The car would keep going, because the engine would keep turning – but it wouldn't be comfortable, and once I'd stopped I wouldn't get started again, not without a gear-change. I left the lever in second, as the gear I most wanted.
Harvey said suddenly: 'If we end up in the backwoods somewhere, how do we find a phone?'
'I think I can end us up quite near one.'
The second hydraulic warning light came on: amount of fluid dangerously low. The steering was really dragging at my hands, on those bends, and the springing was letting through jolts. The car was dying.
The road straightened and flattened slightly. If it was the one I remembered, it led us up on to the top of a ridge, without a village for fifteen kilometres. It wasn't getting us any closer to the Rhône, but that might be an advantage if the police started setting up roadblocks. I wanted to be away from our obvious line of escape.
We crawled over on to the top of the ridge and I speeded up. The steering was entirely mechanical now, and we were running on square wheels. I hadn't had to use the brakes uphill, so there should be one last stopping effort left in them.
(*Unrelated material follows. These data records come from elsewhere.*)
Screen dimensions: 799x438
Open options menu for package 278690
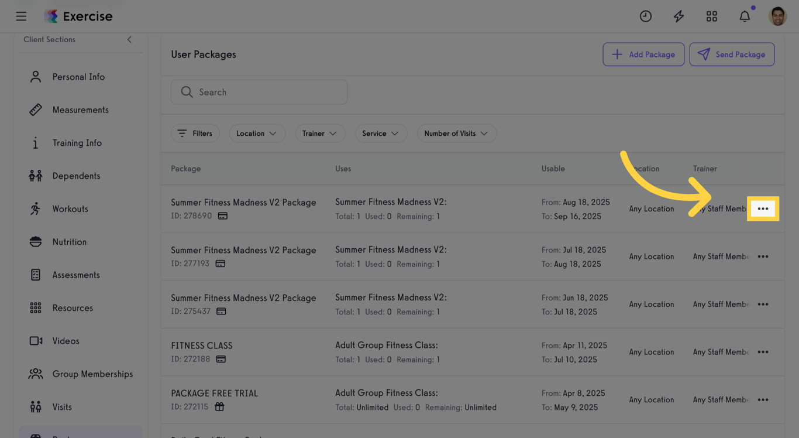pos(763,209)
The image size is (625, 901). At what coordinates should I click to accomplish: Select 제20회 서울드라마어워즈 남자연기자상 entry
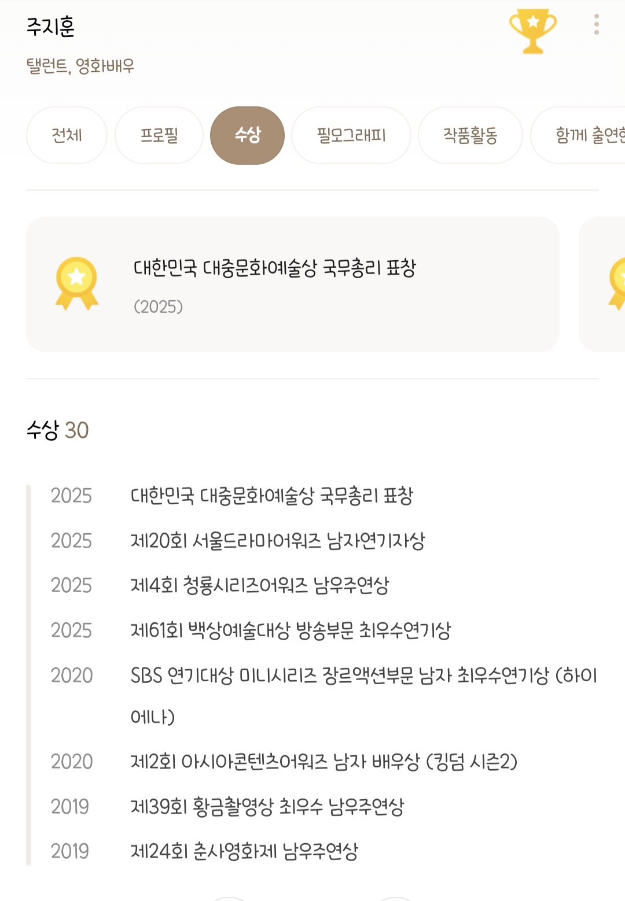(x=278, y=541)
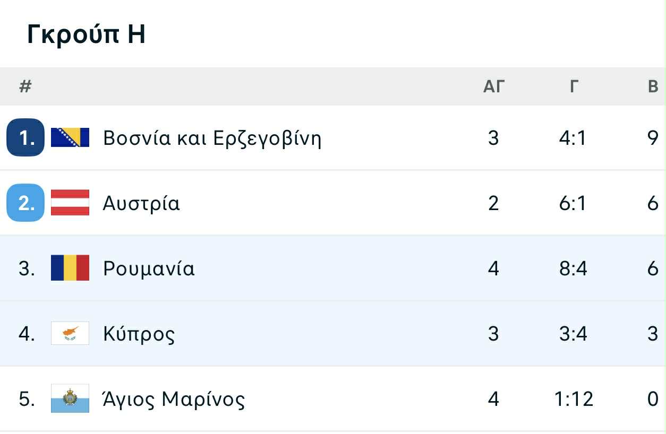Viewport: 666px width, 434px height.
Task: Click the Γ goals column header
Action: click(x=573, y=86)
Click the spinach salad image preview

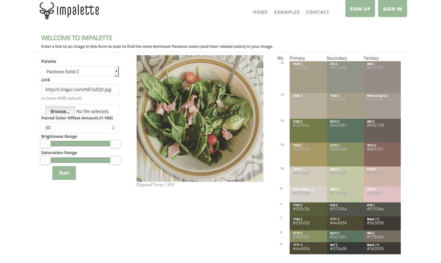pyautogui.click(x=200, y=118)
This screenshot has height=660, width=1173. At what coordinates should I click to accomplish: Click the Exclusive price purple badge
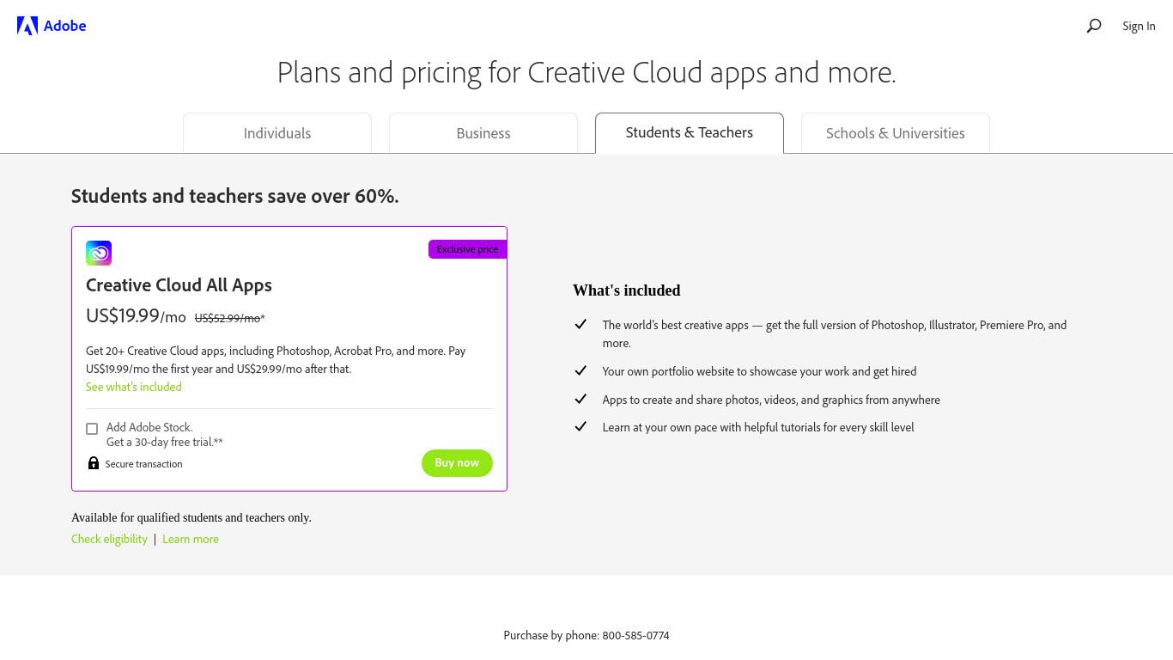(467, 249)
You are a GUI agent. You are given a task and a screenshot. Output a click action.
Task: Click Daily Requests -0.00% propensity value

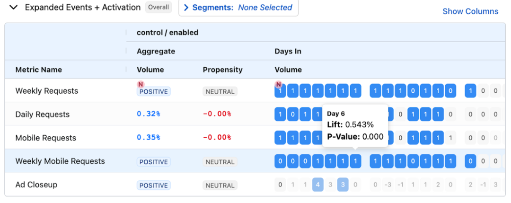pos(217,114)
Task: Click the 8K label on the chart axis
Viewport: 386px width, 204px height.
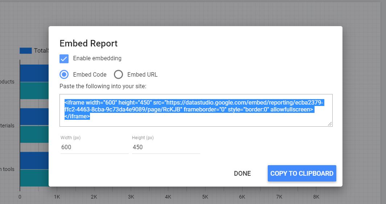Action: [x=316, y=197]
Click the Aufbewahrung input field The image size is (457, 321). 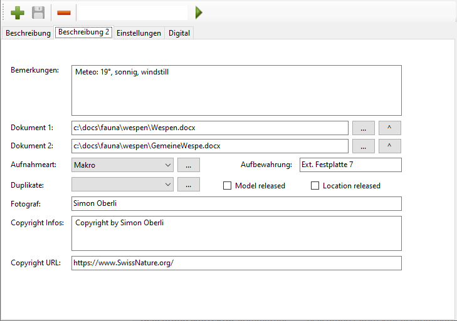click(x=350, y=165)
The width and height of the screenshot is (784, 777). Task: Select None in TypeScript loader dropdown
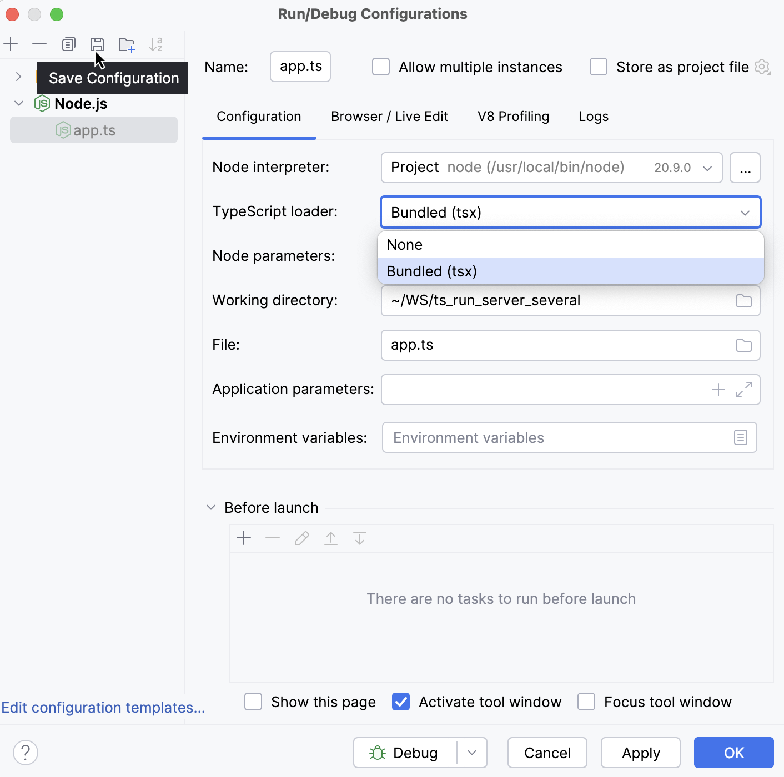tap(404, 244)
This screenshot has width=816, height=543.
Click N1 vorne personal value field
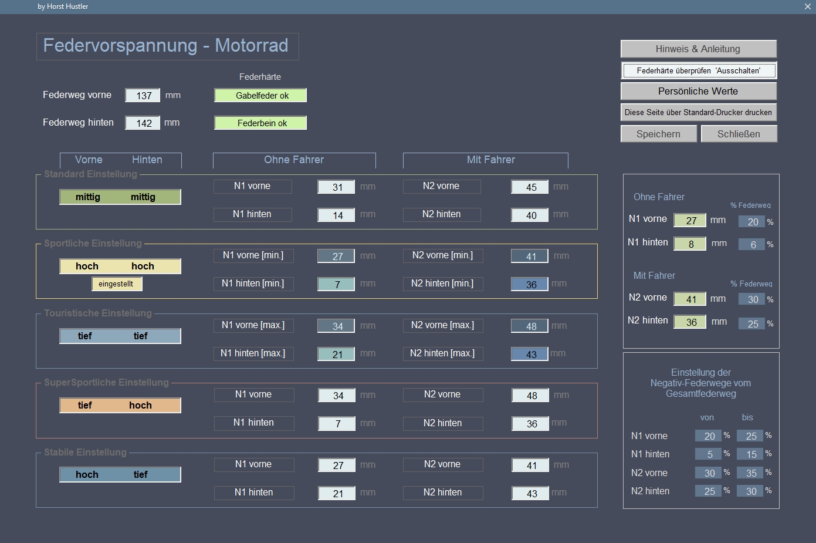point(690,221)
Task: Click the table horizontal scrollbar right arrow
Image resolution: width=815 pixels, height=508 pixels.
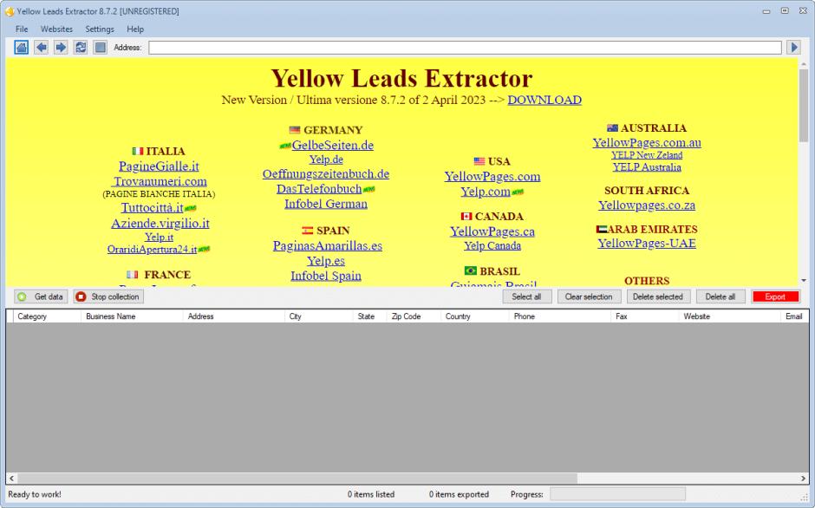Action: (803, 479)
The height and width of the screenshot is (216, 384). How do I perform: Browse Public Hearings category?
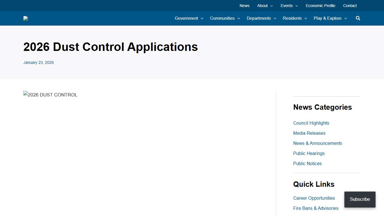pyautogui.click(x=309, y=153)
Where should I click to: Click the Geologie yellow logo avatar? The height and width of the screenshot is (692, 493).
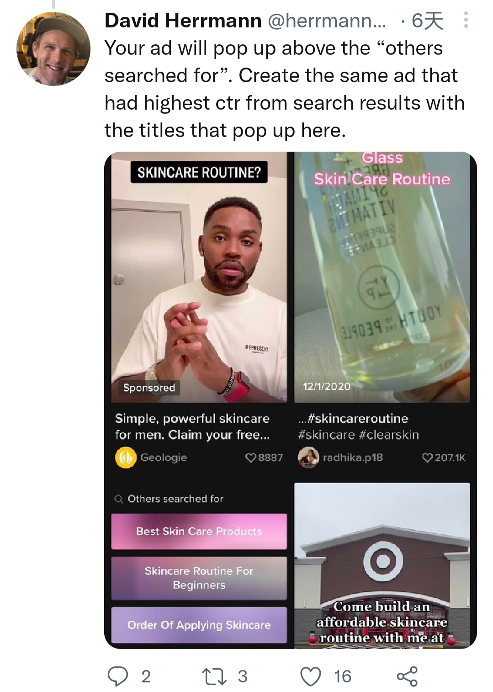(x=126, y=458)
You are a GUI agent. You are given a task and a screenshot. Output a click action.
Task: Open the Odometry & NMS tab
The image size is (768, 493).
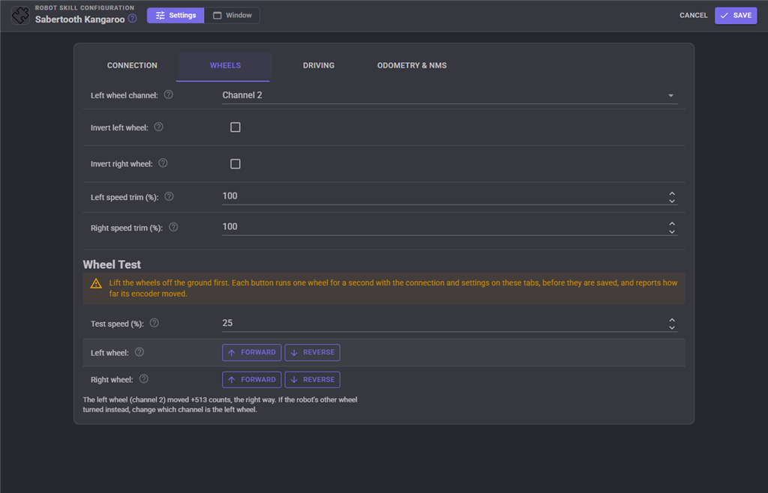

I went fast past a couple of farmhouses and a parked cart, then eased up and let the engine slow her down. We'd done about twelve kilometres since the ambush. To our left, the ridge sloped down to open, rolling country; on the right it was a steeper downslope of pine forests. At the bottom there was a minor main road with a fair selection of villages.
I covered about another six kilometres before I recognised the track through the woods. I slowed on the mechanical foot-brake, but not enough. At the last moment I jabbed the pressure brake. The car stood on its nose and made the turn, the engine jerking unhappily at far too low revs. We started down the track.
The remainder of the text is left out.